Re: What makes an overdrive "amp-like"?
Your original OD and Distortion pedals were essentially a stripped down gain stage with a rudimentary tone control sometimes. One or two small devices to make low voltage high, and some sort of diode to clip the signal's edges off. As pedals gained popularity (lol gain), people started adding multiple gain stages into a single pedal, started using more sophisticated clipping methods and designs, and started adding robust tone controls that started mimicking the amps they were in front of.
Those multiple gain stages in, say, a chip, allowed for the stages to push a little gentler and make for a more satisfyingly clear tone, instead of a one-and-done tone shred. Soon pedal guys developed the means to take transistors and chips (essentially a bunch of transistors in a tiny size, stuck in a single chip) and imitate a pseudo-tube/valve reaction with very gentle clipping.
After a tube-like rich distortion was able to be achieved, people started adding the tonestacks of major amp makers to the gain stages and essentially made amp-in-a-box pedals.
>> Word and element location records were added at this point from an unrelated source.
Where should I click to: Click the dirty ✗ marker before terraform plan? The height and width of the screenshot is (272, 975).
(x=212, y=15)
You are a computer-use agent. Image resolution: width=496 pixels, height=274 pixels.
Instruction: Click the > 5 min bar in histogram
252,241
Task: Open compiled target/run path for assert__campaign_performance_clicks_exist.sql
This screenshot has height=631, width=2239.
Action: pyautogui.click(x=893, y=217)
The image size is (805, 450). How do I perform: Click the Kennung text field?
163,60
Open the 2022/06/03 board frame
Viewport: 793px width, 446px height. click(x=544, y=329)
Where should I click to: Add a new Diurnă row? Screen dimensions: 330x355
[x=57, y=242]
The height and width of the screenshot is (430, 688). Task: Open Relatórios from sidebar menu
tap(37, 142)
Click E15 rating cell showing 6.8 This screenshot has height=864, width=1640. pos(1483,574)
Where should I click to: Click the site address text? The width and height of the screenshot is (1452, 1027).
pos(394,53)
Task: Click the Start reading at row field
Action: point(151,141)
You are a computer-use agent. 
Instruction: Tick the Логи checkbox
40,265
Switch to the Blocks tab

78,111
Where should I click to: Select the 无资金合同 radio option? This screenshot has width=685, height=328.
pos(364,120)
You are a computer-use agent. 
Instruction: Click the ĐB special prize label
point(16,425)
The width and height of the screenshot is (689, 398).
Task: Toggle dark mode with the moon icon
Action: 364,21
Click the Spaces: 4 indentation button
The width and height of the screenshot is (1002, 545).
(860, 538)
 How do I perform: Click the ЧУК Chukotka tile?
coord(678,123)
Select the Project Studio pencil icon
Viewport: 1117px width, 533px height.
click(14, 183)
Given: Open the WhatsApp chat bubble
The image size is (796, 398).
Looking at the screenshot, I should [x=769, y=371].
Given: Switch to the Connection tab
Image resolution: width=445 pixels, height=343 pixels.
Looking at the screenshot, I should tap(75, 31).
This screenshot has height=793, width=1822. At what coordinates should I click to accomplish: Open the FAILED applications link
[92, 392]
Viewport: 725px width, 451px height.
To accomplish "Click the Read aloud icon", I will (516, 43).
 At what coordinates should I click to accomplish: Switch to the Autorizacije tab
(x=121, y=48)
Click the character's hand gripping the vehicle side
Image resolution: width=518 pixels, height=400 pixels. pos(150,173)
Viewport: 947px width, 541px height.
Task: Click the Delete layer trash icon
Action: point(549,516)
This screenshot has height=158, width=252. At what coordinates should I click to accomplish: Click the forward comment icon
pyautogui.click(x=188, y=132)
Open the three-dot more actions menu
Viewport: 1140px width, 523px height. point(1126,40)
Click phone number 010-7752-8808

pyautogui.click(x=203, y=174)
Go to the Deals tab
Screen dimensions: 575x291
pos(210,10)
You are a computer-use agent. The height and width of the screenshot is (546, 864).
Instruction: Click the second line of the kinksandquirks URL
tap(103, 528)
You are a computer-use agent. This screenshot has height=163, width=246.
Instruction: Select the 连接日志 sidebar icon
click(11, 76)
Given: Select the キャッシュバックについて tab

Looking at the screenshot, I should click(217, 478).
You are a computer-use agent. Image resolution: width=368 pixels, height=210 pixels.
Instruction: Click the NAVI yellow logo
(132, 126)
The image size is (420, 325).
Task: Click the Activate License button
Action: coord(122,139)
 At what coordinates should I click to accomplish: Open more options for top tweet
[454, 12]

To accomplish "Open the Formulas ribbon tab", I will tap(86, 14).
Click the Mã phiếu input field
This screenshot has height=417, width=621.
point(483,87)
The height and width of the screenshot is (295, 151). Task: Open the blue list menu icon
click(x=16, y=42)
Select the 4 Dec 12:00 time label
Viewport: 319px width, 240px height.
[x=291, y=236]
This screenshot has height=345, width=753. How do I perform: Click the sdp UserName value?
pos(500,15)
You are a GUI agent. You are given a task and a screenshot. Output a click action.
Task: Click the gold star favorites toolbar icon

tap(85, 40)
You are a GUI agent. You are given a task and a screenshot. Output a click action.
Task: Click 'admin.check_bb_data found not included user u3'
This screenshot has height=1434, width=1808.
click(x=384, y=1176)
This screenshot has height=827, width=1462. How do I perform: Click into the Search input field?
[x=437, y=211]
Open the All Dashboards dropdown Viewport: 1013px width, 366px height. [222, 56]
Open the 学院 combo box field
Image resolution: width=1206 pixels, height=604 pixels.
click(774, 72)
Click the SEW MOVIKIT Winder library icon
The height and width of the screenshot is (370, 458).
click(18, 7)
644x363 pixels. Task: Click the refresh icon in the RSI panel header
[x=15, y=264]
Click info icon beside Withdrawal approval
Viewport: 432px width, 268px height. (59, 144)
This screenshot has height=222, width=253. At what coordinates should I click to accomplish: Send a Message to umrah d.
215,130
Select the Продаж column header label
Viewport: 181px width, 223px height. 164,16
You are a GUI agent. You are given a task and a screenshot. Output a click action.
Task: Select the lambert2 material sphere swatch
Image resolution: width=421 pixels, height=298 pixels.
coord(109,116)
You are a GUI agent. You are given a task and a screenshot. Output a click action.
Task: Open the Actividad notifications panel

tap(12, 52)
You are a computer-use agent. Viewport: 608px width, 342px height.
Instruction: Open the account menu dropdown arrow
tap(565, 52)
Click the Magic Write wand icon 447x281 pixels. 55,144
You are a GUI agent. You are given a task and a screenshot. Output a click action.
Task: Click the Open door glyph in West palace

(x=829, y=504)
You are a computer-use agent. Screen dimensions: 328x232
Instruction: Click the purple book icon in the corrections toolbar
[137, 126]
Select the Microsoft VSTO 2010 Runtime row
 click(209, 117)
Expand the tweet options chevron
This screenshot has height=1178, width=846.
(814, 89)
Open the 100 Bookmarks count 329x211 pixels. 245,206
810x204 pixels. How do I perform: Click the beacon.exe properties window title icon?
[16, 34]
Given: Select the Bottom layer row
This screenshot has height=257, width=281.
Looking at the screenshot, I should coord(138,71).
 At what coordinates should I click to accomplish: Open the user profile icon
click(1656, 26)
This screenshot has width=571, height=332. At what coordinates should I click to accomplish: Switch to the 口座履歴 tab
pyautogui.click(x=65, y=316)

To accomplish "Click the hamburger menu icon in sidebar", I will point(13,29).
The tonestack of an amp is largely how one amp sounds different than another.
Speaker output can pretty much be derived as an EQ section, and a fixed EQ can be pretty easy to make. Add an EQ tuned to, say, the same EQ checkmarks as a Celestion V30, and you have yourself a distortion pedal that largely reacts the same as the amp it's based on. Depending on who you ask.
But I think the basic answer to "amp-like" stompbox quality is the ability of the pedal to do multiple gentle gain stages and a gentler asymmetrical clipping.
ah, suggestions?
well, the Zendrive, Timmy, OCD, Xotic Effects boosters, and the old Klon are all very "amplike" without being too much like an amp in a box. Some of the best amp in a boxes come out of Catalinbread IMO, like the Dirty Little Secret and Formula 5f6. They've even got the RAH (Jimmy Page's rig at the Royal ALbert Hall show), Galileo (a combo of Queenesque pedals for Brian May's Day at the Races sound), and they even incorporated a tubey goodness in their Echorec and Belle Epoch delay pedals.
Wampler makes some excellent high-gain amp in a box, as does Lovepedal. JHS also does, but I have personal problems with them. They've swiped several pedal designs and sold them as personally developed.
Well...they all have really. If it isn't a tube screamer, it's a knock-off.